Lead-acid batteries are charged with a constant current to a set voltage, which is usually 2.40V per battery at ambient temperature. This voltage is controlled by temperature and is set higher when cold, and lower when hot. Figure 1 illustrates the recommended settings for most lead-acid batteries.
Freezing a lead-acid battery can cause permanent damage. Always keep the battery fully charged, because in the discharged state, the electrolyte is more like water than when it is fully charged and freezes earlier. A battery full of lead-acid can easily rupture the casing, which can cause leakage if it freezes. The sealed lead-acid bag loses its effectiveness and can only be passed for a few cycles before it fades and needs to be replaced.
Lithium ion can be quickly charged at a temperature of 5°C to 45°C. When it is lower than 5°C, the charging current should be reduced, and due to the decrease of the diffusion rate on the anode, charging is not allowed at the freezing temperature. During the charging process, the internal battery resistance will cause the temperature to rise slightly, thereby making up for some of the cold. When it is cold, the internal resistance of all batteries will increase, which significantly extends the charging time.
Many battery users do not know that consumer-grade lithium-ion batteries cannot be charged below 0°C. Although the battery pack seems to be charged normally, a metallic lithium coating will occur on the anode during the secondary freeze charge. This is permanent and cannot be deleted through a cycle. If exposed to vibration or other stress conditions, lithium-plated batteries are more prone to failure.
Progress is being made in charging lithium ions at temperatures below freezing. Most lithium-ion batteries can indeed be recharged, but only at very low currents. However, some specialty lithium ions can be charged to –10°C at a reduced temperature.

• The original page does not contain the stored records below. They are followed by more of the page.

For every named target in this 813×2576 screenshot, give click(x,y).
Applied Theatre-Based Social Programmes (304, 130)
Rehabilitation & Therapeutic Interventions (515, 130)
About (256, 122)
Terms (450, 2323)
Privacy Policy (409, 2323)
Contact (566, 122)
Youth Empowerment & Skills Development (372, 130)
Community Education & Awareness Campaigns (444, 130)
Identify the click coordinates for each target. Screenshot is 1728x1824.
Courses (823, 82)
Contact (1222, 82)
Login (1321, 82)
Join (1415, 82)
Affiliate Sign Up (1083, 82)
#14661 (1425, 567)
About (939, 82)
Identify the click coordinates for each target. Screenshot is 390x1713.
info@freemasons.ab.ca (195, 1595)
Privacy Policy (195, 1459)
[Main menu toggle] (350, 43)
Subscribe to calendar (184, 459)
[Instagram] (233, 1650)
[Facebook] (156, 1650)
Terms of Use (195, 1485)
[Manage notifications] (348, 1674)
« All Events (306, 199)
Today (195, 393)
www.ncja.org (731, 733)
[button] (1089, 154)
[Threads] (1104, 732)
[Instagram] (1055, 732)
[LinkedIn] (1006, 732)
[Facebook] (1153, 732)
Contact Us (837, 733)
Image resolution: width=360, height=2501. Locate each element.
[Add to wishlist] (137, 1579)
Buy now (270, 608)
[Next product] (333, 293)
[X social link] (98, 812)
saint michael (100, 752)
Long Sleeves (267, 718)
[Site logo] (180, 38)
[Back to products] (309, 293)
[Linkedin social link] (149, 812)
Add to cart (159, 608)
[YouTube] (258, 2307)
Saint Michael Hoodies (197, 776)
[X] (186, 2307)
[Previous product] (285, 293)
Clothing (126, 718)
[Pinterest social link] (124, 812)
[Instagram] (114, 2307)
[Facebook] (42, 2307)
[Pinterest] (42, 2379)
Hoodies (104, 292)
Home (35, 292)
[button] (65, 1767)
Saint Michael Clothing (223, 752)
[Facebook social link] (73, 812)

Heat is the worst enemy of batteries, including lead-acid. It is said that adding temperature compensation to the lead-acid charger to adjust for temperature changes can extend battery life by up to 15%. Nickel-based batteries charge at high temperatures will reduce oxygen production, thereby reducing charge acceptance. Heating can fool the charger into thinking that the battery is not fully charged.
Lithium ions perform well at high temperatures, but long-term exposure to heat will reduce their lifespan. Charging and discharging at high temperatures generates gas, which may cause the cylindrical battery to vent gas and cause the pouch battery to swell. Many chargers prohibit charging at temperatures above 50°C.
Therefore, for battery manufacturers, battery charging and use testing plays an important role in the production process, because this completely affects their reputation after the product is put on the market. The test environment temperature simulation requires a good temperature control system. The LNEYA battery test cooling device KRY series is specially made for this field. The temperature control range is -40°C to 100°C. The cooling device passes a specific temperature during the battery manufacturer’s test. Curve and record temperature changes, support one KRY to connect to multiple test equipment.